## [EJERCICIOS]
(A) ¿Con quién se dispone a pasar las Navidades Paulina Rubio, según el texto sobre la cantante?
(B) Reescribe el texto sobre la cantante desde «Ya está preparando» hasta «más cada día?», sustituyendo «Navidades» por «fiestas».
(C) Prolonga el texto sobre la cantante a partir de su última frase.

## [TEXTO CITADO]
"""
Paulina Rubio habla por primera vez del problema de su novio

Ya está preparando su gira «para que sea la mejor del mundo ».Pero no quiere decir más de ello. Se trata de algo nuevo. Mientras tanto, Paulina Rubio se dispone a pasar las Navidades con los suyos. Mujer familiar sí que es, aunque vea poco a la familia. El trabajo tiene la culpa, su loca vida profesional. Paulina ha hablado ahora. Y lo ha hecho como siempre, pausada y pensada. Ricardo Bofill, su Ricardo, está también muy presente en la conversación. Y mucho. Ha hablado sobre el problema que llevó a su novio hasta una clínica de desintoxicación. Pero comencemos por el lado profesional, la cara menos oculta de la cantante «pura hembra mexicana », el «huracán latino » del momento en todo el mundo.

—¿No te da la sensación de que el público te exige más cada día?
—Sí, cada día salen nuevos cantantes y grupos con buena voz y ritmo. Algunos son inventos de la televisión, otros son productos de «marketing » de las discográficas,,y luego hay un grupo —con el cual me identifico — que son ellos mismos,,su esencia proyectada directamente al público.
"""
## [Datos recopilados]
"""
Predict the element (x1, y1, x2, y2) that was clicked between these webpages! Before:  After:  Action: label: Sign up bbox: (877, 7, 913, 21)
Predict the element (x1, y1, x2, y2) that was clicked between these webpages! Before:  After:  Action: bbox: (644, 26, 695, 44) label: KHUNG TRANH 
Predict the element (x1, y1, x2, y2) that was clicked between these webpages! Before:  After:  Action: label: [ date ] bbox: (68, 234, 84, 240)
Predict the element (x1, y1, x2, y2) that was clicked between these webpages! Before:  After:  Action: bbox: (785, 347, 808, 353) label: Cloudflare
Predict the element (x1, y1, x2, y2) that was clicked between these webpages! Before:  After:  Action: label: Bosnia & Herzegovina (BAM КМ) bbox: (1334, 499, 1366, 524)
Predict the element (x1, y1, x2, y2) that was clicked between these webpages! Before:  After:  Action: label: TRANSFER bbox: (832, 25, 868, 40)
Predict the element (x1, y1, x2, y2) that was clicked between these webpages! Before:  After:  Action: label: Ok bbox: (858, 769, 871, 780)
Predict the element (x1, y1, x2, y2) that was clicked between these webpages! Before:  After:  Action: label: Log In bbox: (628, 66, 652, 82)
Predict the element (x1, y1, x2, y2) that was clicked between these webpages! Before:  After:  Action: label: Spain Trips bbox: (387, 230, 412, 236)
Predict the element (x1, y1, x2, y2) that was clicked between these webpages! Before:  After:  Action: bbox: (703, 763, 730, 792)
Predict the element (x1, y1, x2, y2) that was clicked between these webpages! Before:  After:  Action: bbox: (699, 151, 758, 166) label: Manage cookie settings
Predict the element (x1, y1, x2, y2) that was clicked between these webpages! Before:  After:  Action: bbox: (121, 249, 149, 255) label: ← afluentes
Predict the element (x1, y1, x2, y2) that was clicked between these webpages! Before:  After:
"""
## [RESPUESTAS]
(A) Con los suyos.

(B)
Ya está preparando su gira «para que sea la mejor del mundo ».Pero no quiere decir más de ello. Se trata de algo nuevo. Mientras tanto, Paulina Rubio se dispone a pasar las fiestas con los suyos. Mujer familiar sí que es, aunque vea poco a la familia. El trabajo tiene la culpa, su loca vida profesional. Paulina ha hablado ahora. Y lo ha hecho como siempre, pausada y pensada. Ricardo Bofill, su Ricardo, está también muy presente en la conversación. Y mucho. Ha hablado sobre el problema que llevó a su novio hasta una clínica de desintoxicación. Pero comencemos por el lado profesional, la cara menos oculta de la cantante «pura hembra mexicana », el «huracán latino » del momento en todo el mundo.

—¿No te da la sensación de que el público te exige más cada día?

(C)
—¿Qué se extrae del sufrimiento?
—El sufrimiento está en la Biblia, el Corán y la cultura universal. Hay castigos que nos imponemos para canalizar la energía comunitaria, para fabricar unas leyes que, si las franqueamos, nos derriba el sufrimiento en forma de castigo, ya sea la mala conciencia o la multa de tráfico.
VIVO SIN LUJOS

—¿Qué atrae la riqueza?
—Nada. Vivo de una manera sencilla, sin lujos. Mi único lujo será la casa que estoy construyendo en Miami Beach para tener un puerto, una base: llevo años viviendo en hoteles. No tengo casa.
—¿Tienes muchas veces que abrir las «ventanas de tu vida » para que entre aire fresco?
—Tengo muchos mensajes que salen de mí misma, pero leo y me instruyo para complementarlos. Me interesan el amor, la paz, la salud, el yoga y la meditación, aunque últimamente también leo libros de sociología y filosofía. Pienso en mis hijos y en todo lo que tendré que enseñarles.
—¿Es Paulina ácida a veces?
—Intento no serlo. Tengo un corazón dulce, pero estoy rodeada de hombres siempre dispuestos a no obedecer, no seguir mis instrucciones, y a veces tengo que sacar la espada para defender mis ideas.
—¿Dulce en otras ocasiones?
—Soy siempre dulce con mi familia y amigos.
—¿Puedes llegar a ser empalagosa?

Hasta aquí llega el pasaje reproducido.